Chinese Folklore-inspired Music and Tales Preformed by Ningbo University

04 Dec 2019

Pipa and Erhu, two Chinese traditional instruments that captivated audiences at both Zayed University campuses, during a recently held special performance by Chinese musical students from Ningbo University.

The artists have showcased the wonders of Chinese classical music instruments; the Pipa, a four-stringed musical instrument with a pear-shaped body. And the Erhu, a two-stringed bowed musical instrument used as a solo instrument as well as in small ensembles and large orchestras.

They vocalized ancient tales relating to society, deep feelings of desires, empathy, and love. The most famous story portrayed in the musical piece was the 'Butterfly Lovers' a romantic novel that mimics its western version ‘Romeo and Juliet’.

The tragic love story speaks of Liang Shanbo and Zhu Yingtai. Their story was set in the Eastern Jin dynasty (265–420 AD). Zhu Yingtai is the only daughter of the wealthy Zhu family of Shangyu, Zhejiang. Although women are traditionally discouraged from taking up scholarly pursuits, Zhu manages to convince her father to allow her to attend classes in disguise as a man. During her journey to Hangzhou, she meets Liang Shanbo, a scholar from Kuaiji (present-day Shaoxing). They chat and feel a strong affinity for each other at their first meeting.
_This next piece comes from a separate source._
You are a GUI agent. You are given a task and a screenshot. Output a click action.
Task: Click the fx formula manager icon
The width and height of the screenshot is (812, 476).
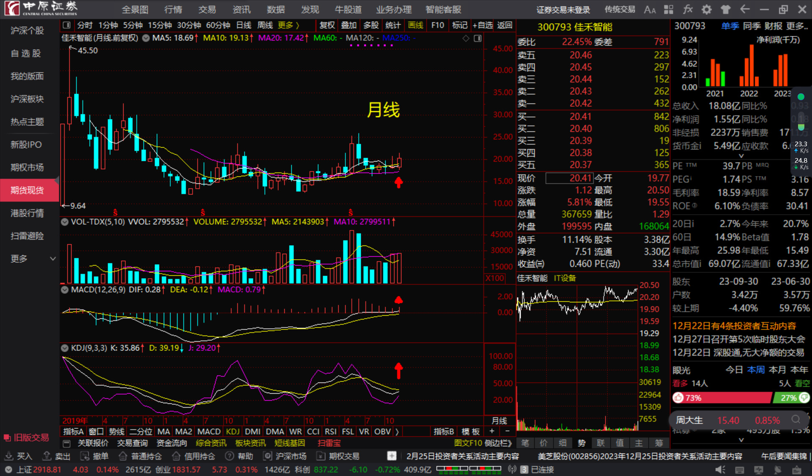point(688,10)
Hence, they gather some soil as incense and take an oath of fraternity in the pavilion of a wooden bridge.

They study together for the next three years in school and Zhu gradually falls in love with Liang. Although Liang equals Zhu in their studies, he is still a bookworm and fails to notice the feminine characteristics exhibited by his classmate.
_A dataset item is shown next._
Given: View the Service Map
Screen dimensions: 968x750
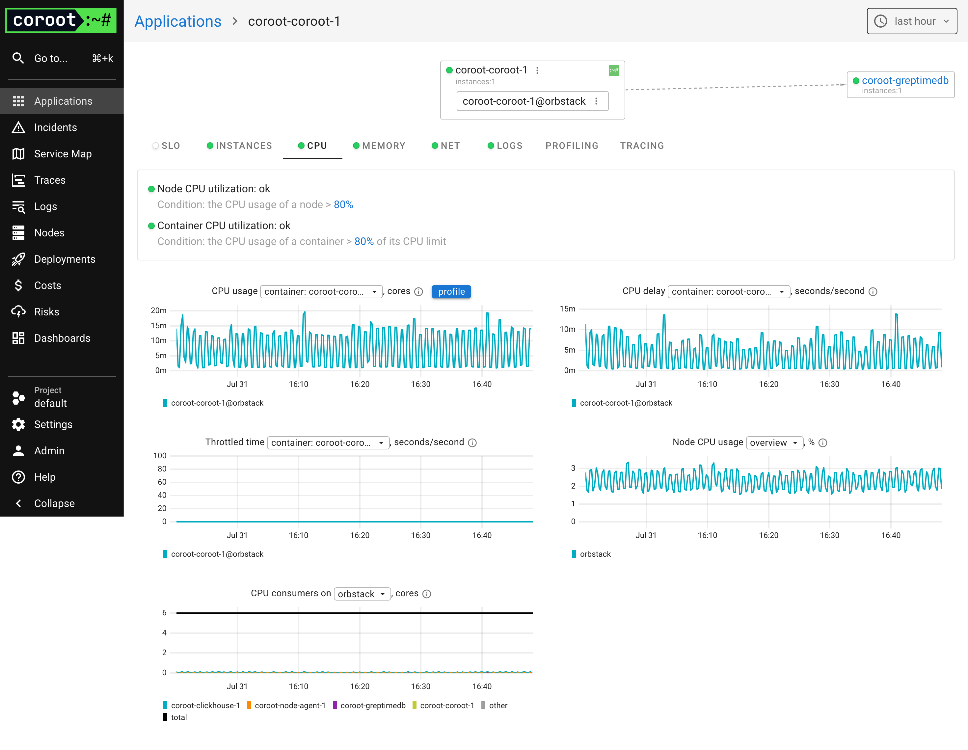Looking at the screenshot, I should click(62, 153).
One day, Zhu receives a letter from her father, asking her to return home as soon as possible. Zhu has no choice but to pack her belongings immediately and bid Liang farewell. However, in her heart, she has already confessed her love for Liang and is determined to be with him for all eternity. Before her departure, she reveals her true identity to the headmaster's wife and asks her to pass a jade pendant to Liang as a betrothal gift.

Liang accompanies his "sworn brother" for 18 miles to see her off. During the journey, Zhu hints to Liang that she is actually a woman. For example, she compares them to a pair of mandarin ducks (a symbol of lovers in Chinese culture), but Liang does not catch her hints and does not even have the slightest suspicion that his companion is a woman in disguise. Zhu finally comes up with an idea and tells Liang that she will act as a matchmaker for him and Zhu's "sister". Before they part, Zhu reminds Liang to visit her residence later so he can propose to marry her "sister". Liang and Zhu reluctantly part ways at the Changting pavilion.
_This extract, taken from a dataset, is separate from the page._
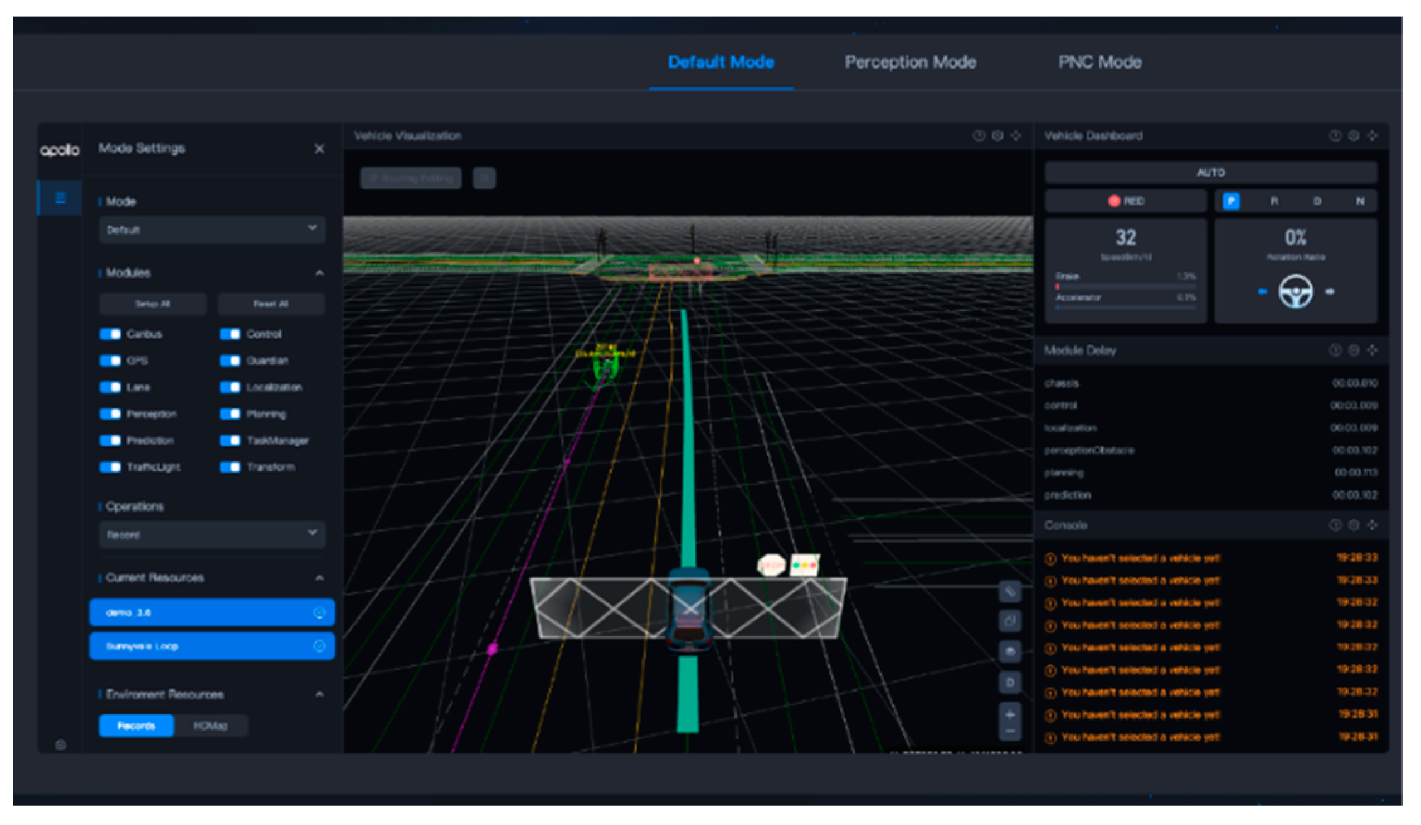
Task: Close the Mode Settings panel
Action: coord(319,149)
Months later, when Liang visits Zhu, he discovers that she is actually a woman. They are devoted to and passionate about each other and they make a vow to the effect of "till death do us part".

The joy of their reunion is short-lived as Zhu's parents have already arranged for her to marry a wealthy merchant, Ma Wencai. Liang is heartbroken when he hears the news and his health gradually deteriorates until he becomes critically ill and falls into the hands of death.

On the day of Zhu's marriage to Ma, strong winds prevent the wedding procession from escorting the bride beyond Liang's grave, which lies along the journey. Zhu leaves the procession to pay her respects at Liang's grave. She descends in bitter despair and begs for the grave to open up. Suddenly, the grave opens with a clap of thunder. Without further hesitation, Zhu throws herself into the grave to join Liang. Their spirits emerge in the form of a pair of butterflies and fly away together, never to be separated again.

Another performance was the Water-sprinkling festival (simplified Chinese is a traditional festival of the Dai ethnic Chinese marking the Lunar New Year in China. The festival is one of the most solemn traditional festivals of this unique people. Usually, the festival lasts for three or four days, it generally occurs according to the Gregorian calendar from April 13 to 15. On the first day, people stage various cultural and artistic performances. On the second day, people sprinkle water crazily, and on the third day, the young men and women get together to exchange gifts that express affection to each other.